Problem to work on →
The output is the lines below from the one with "You are a computer-use agent." through the one with "Instruction: Show original text via 原文を表示", both included, printed exactly and with no other line.

#### Records supplied

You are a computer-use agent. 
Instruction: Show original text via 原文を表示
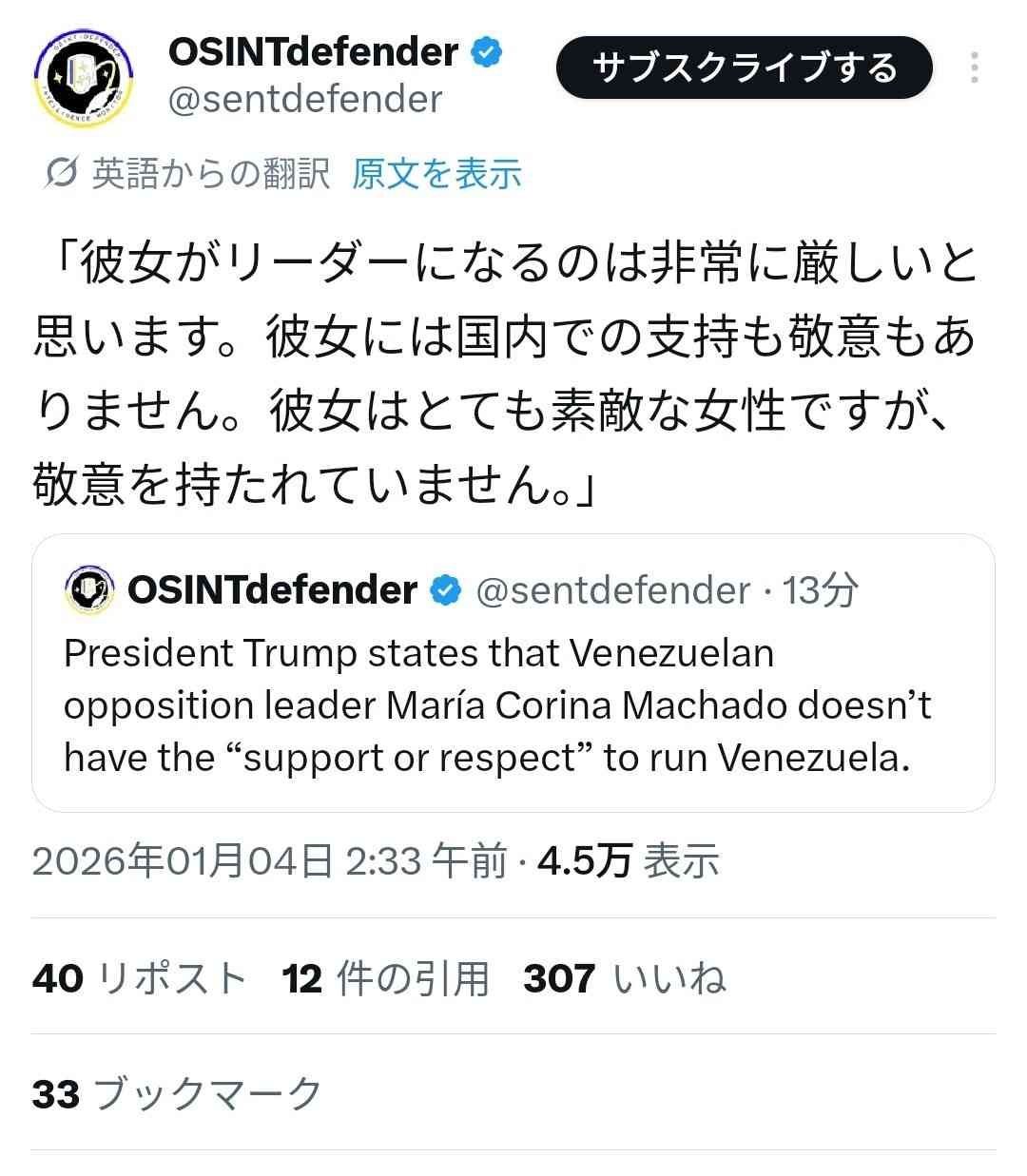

########
#### Records supplied

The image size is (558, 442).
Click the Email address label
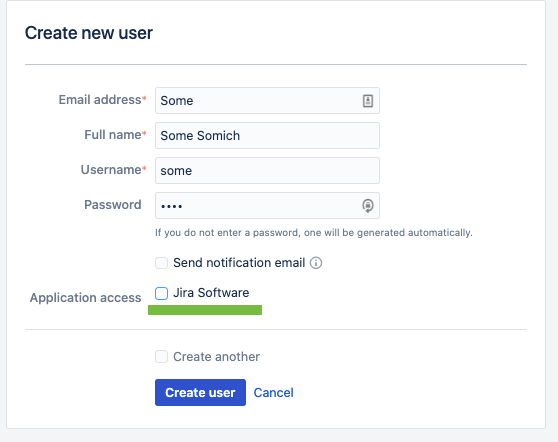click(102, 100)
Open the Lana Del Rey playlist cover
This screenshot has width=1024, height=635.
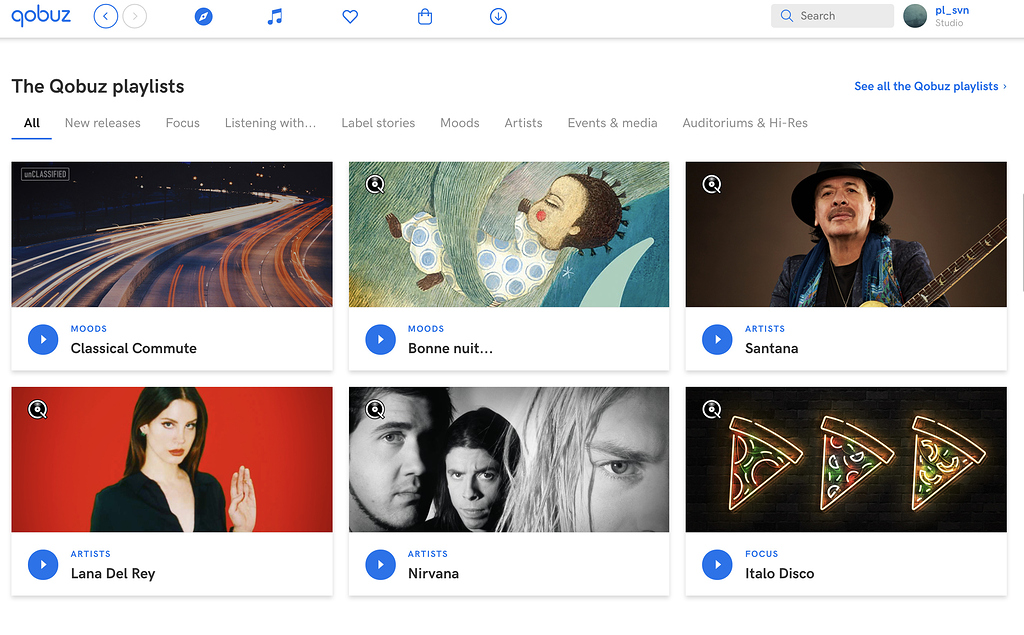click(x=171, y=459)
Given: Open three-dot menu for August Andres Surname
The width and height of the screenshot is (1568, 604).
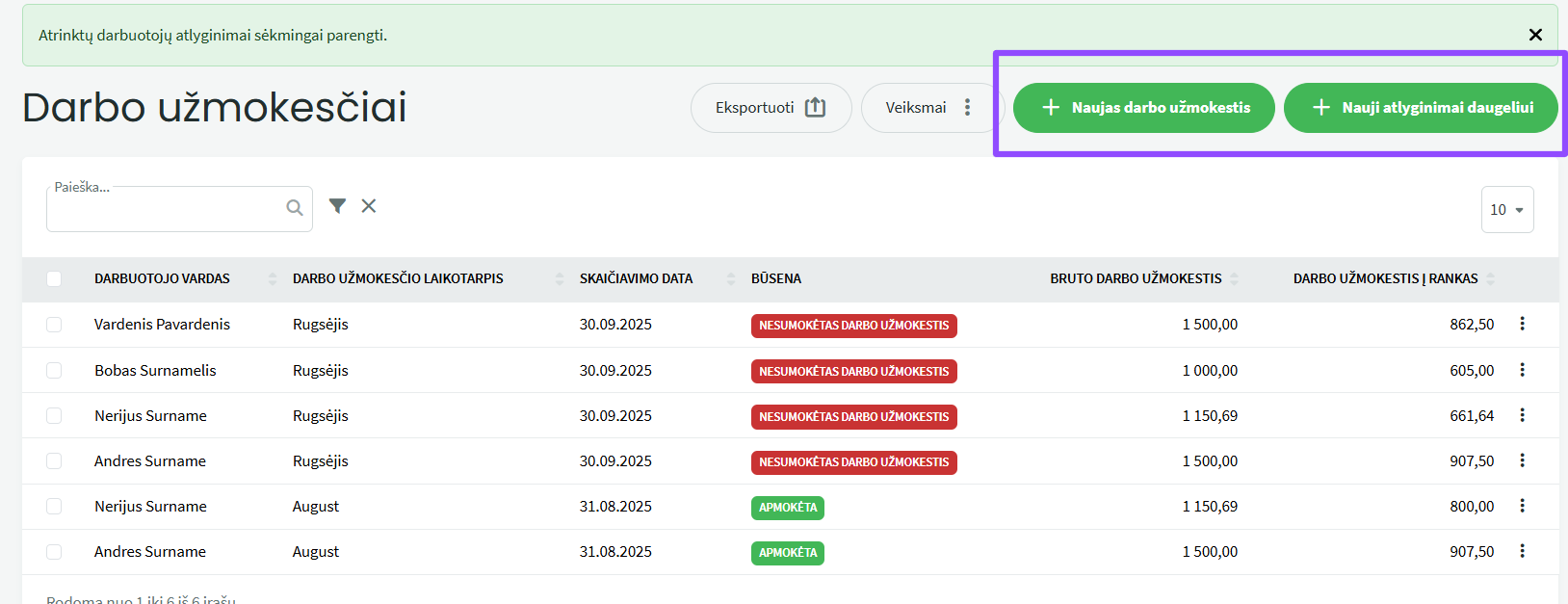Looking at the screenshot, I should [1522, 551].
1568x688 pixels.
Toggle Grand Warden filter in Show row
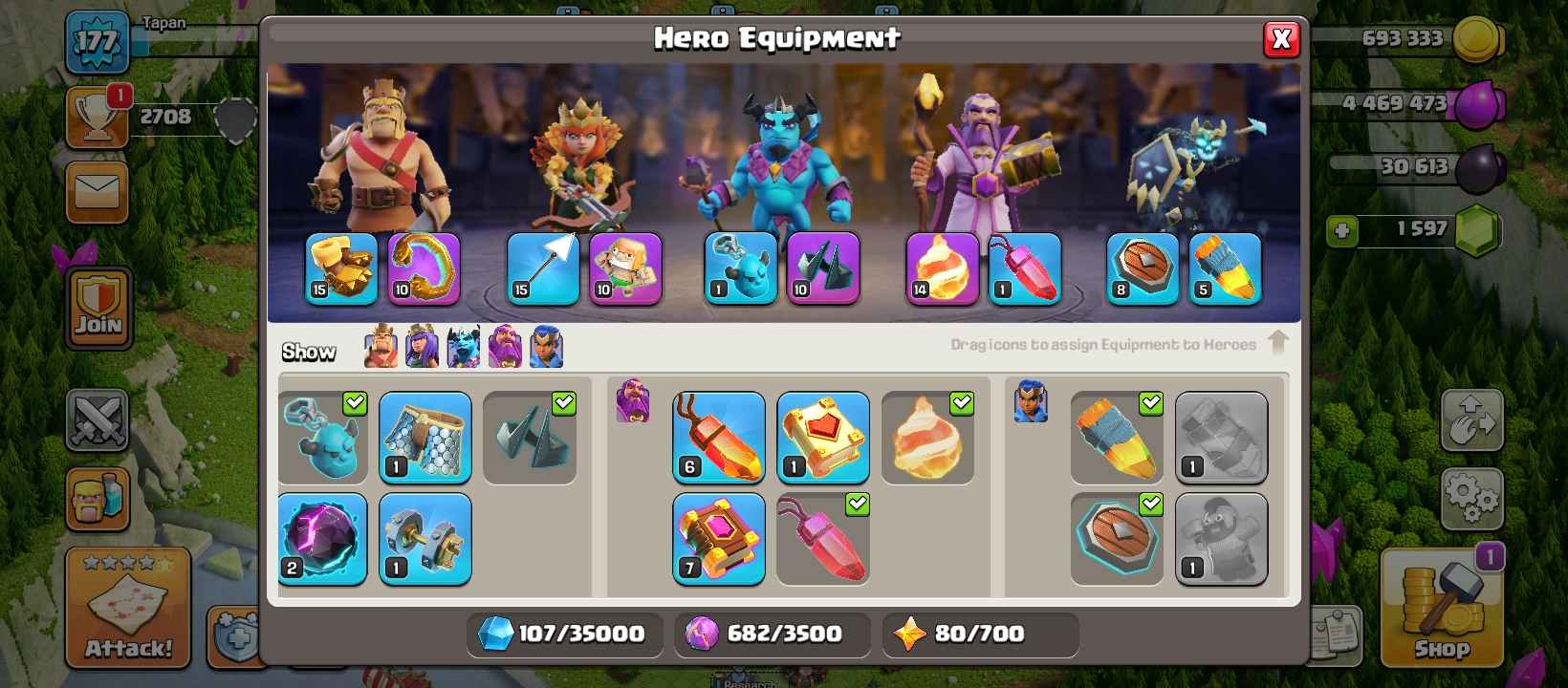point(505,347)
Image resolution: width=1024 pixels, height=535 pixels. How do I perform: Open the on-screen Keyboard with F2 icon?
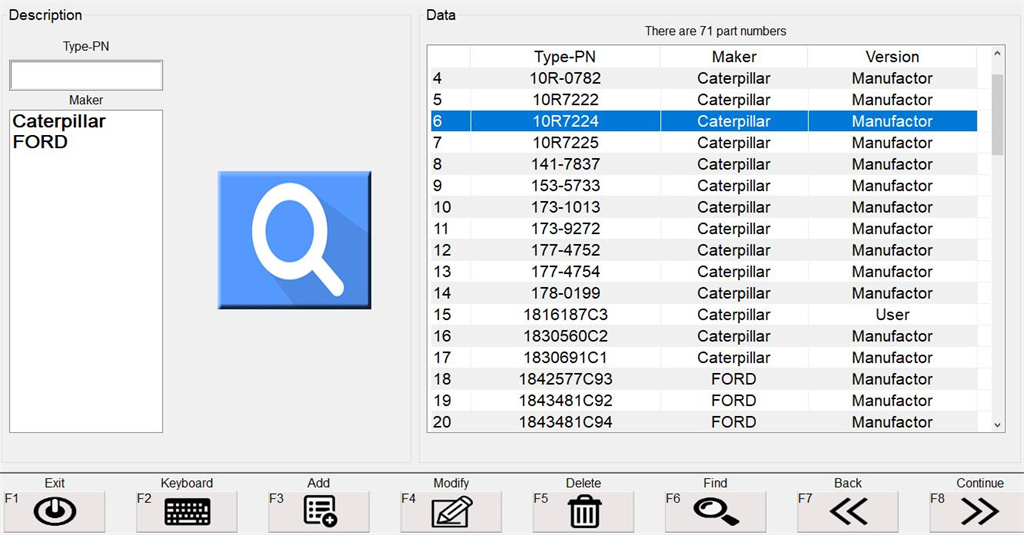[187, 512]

########
#### Records supplied

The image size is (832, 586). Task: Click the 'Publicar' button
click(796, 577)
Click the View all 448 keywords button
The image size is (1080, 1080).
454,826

########

Finished exercise →
You are a computer-use agent. 
Instruction: Show original text via 原文を表示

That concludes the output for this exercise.